WHAT IS REQUIRED » Begin at the line containing "Task: Click the 54,940 bp ruler position" and copy each line exactly through the end of the records, leaving out what comes before.

RECORDS PROVIDED »
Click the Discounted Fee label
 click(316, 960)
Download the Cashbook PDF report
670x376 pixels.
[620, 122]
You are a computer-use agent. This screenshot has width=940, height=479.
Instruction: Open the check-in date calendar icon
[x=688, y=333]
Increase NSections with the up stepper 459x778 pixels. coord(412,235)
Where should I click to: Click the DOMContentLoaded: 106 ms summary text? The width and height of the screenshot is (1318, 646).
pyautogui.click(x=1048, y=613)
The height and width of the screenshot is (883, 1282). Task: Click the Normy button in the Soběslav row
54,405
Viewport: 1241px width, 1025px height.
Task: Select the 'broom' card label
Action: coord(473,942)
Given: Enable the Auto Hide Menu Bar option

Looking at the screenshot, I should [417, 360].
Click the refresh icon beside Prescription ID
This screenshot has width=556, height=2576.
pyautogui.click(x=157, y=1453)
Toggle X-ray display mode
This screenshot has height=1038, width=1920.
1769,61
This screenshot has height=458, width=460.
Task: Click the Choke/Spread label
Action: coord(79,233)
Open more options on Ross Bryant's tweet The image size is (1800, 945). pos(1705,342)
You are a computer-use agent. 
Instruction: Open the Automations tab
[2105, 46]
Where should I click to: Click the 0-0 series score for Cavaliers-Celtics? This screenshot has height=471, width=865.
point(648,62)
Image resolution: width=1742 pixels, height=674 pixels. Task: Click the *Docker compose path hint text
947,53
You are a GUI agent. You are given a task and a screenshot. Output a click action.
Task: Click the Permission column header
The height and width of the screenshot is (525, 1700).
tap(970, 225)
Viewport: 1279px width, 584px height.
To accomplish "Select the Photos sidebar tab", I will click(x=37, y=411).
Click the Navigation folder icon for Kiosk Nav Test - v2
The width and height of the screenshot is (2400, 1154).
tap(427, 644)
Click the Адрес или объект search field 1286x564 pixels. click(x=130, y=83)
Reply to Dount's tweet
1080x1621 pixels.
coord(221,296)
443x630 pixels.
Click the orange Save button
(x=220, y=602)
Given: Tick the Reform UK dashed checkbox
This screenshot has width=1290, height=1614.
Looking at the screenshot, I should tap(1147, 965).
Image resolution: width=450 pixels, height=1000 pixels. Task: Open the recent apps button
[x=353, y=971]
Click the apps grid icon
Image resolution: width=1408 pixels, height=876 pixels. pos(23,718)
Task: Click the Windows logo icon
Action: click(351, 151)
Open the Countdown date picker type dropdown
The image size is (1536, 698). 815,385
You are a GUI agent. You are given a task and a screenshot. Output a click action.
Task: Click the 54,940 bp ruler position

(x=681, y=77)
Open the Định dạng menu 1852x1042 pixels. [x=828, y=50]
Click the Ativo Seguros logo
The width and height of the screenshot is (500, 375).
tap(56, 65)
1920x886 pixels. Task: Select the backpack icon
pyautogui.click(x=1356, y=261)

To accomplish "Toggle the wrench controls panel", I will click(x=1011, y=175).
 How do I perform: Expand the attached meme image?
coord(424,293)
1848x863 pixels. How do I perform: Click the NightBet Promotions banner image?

ANSWER AREA »
Task: Click the 54,940 bp ruler position

(x=681, y=77)
Open the Định dạng menu 1852x1042 pixels. [x=828, y=50]
Click the Ativo Seguros logo
The width and height of the screenshot is (500, 375).
tap(56, 65)
1920x886 pixels. Task: Select the backpack icon
pyautogui.click(x=1356, y=261)

To accomplish "Toggle the wrench controls panel", I will click(x=1011, y=175).
 How do I perform: Expand the attached meme image?
coord(424,293)
1848x863 pixels. How do I perform: Click the NightBet Promotions banner image?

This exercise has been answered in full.